• [WHAT IS REQUIRED]: Entries in the following listing are to be copied exactly as they stand.

• [THE INPUT]:

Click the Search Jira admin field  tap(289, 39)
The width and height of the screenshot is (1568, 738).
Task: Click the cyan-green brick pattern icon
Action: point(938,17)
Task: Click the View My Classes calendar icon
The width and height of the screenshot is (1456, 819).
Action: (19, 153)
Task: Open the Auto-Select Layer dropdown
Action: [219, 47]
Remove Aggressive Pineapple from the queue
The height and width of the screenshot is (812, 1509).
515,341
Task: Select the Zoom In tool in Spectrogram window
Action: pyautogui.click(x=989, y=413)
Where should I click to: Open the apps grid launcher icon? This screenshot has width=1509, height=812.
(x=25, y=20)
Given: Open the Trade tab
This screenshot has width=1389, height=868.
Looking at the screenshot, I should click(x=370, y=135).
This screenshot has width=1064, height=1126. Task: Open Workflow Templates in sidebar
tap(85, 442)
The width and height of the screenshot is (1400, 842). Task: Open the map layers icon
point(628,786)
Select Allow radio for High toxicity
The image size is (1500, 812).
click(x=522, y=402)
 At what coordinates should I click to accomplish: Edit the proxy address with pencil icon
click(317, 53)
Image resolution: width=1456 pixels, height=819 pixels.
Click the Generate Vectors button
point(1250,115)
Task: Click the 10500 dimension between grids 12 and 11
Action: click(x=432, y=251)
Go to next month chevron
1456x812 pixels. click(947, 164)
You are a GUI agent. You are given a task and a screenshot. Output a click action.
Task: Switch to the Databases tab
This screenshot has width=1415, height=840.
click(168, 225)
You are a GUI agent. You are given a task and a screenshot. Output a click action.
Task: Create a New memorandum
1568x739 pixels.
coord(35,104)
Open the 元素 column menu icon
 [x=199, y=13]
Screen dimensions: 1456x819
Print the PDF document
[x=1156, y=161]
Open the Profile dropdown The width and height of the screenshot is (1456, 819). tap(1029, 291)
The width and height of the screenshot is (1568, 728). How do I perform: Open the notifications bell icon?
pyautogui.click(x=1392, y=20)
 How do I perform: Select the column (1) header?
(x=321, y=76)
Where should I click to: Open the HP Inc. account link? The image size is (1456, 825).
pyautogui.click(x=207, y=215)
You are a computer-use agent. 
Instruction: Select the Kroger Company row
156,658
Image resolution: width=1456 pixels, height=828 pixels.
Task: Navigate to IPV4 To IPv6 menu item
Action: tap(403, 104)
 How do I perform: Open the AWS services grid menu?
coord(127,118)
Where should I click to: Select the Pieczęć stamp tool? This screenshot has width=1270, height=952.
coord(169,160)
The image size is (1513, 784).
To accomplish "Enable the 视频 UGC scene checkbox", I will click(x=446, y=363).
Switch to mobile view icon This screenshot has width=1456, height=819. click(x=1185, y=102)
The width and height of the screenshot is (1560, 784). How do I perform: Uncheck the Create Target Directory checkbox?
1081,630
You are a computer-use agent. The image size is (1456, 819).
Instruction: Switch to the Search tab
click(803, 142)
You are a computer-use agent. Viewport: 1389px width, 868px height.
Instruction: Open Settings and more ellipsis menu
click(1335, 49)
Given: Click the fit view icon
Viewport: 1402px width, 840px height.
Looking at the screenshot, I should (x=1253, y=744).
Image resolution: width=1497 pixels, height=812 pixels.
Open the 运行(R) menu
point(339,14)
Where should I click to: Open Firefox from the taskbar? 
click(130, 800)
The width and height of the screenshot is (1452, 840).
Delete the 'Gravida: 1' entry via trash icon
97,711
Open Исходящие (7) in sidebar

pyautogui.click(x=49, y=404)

• [RESPONSE BOX]:
Click the Search Jira admin field  tap(289, 39)
The width and height of the screenshot is (1568, 738).
Task: Click the cyan-green brick pattern icon
Action: point(938,17)
Task: Click the View My Classes calendar icon
The width and height of the screenshot is (1456, 819).
Action: (19, 153)
Task: Open the Auto-Select Layer dropdown
Action: [219, 47]
Remove Aggressive Pineapple from the queue
The height and width of the screenshot is (812, 1509).
515,341
Task: Select the Zoom In tool in Spectrogram window
Action: pyautogui.click(x=989, y=413)
Where should I click to: Open the apps grid launcher icon? This screenshot has width=1509, height=812.
(x=25, y=20)
Given: Open the Trade tab
This screenshot has width=1389, height=868.
Looking at the screenshot, I should click(x=370, y=135).
This screenshot has width=1064, height=1126. Task: Open Workflow Templates in sidebar
tap(85, 442)
The width and height of the screenshot is (1400, 842). Task: Open the map layers icon
point(628,786)
Select Allow radio for High toxicity
The image size is (1500, 812).
click(x=522, y=402)
 At what coordinates should I click to accomplish: Edit the proxy address with pencil icon
click(317, 53)
Image resolution: width=1456 pixels, height=819 pixels.
Click the Generate Vectors button
point(1250,115)
Task: Click the 10500 dimension between grids 12 and 11
Action: click(x=432, y=251)
Go to next month chevron
1456x812 pixels. click(947, 164)
You are a GUI agent. You are given a task and a screenshot. Output a click action.
Task: Switch to the Databases tab
This screenshot has width=1415, height=840.
click(168, 225)
You are a GUI agent. You are given a task and a screenshot. Output a click action.
Task: Create a New memorandum
1568x739 pixels.
coord(35,104)
Open the 元素 column menu icon
 [x=199, y=13]
Screen dimensions: 1456x819
Print the PDF document
[x=1156, y=161]
Open the Profile dropdown The width and height of the screenshot is (1456, 819). tap(1029, 291)
The width and height of the screenshot is (1568, 728). How do I perform: Open the notifications bell icon?
pyautogui.click(x=1392, y=20)
 How do I perform: Select the column (1) header?
(x=321, y=76)
Where should I click to: Open the HP Inc. account link? The image size is (1456, 825).
pyautogui.click(x=207, y=215)
You are a computer-use agent. 
Instruction: Select the Kroger Company row
156,658
Image resolution: width=1456 pixels, height=828 pixels.
Task: Navigate to IPV4 To IPv6 menu item
Action: tap(403, 104)
 How do I perform: Open the AWS services grid menu?
coord(127,118)
Where should I click to: Select the Pieczęć stamp tool? This screenshot has width=1270, height=952.
coord(169,160)
The image size is (1513, 784).
To accomplish "Enable the 视频 UGC scene checkbox", I will click(x=446, y=363).
Switch to mobile view icon This screenshot has width=1456, height=819. click(x=1185, y=102)
The width and height of the screenshot is (1560, 784). How do I perform: Uncheck the Create Target Directory checkbox?
1081,630
You are a computer-use agent. The image size is (1456, 819).
Instruction: Switch to the Search tab
click(803, 142)
You are a computer-use agent. Viewport: 1389px width, 868px height.
Instruction: Open Settings and more ellipsis menu
click(1335, 49)
Given: Click the fit view icon
Viewport: 1402px width, 840px height.
Looking at the screenshot, I should (x=1253, y=744).
Image resolution: width=1497 pixels, height=812 pixels.
Open the 运行(R) menu
point(339,14)
Where should I click to: Open Firefox from the taskbar? 
click(130, 800)
The width and height of the screenshot is (1452, 840).
Delete the 'Gravida: 1' entry via trash icon
97,711
Open Исходящие (7) in sidebar

pyautogui.click(x=49, y=404)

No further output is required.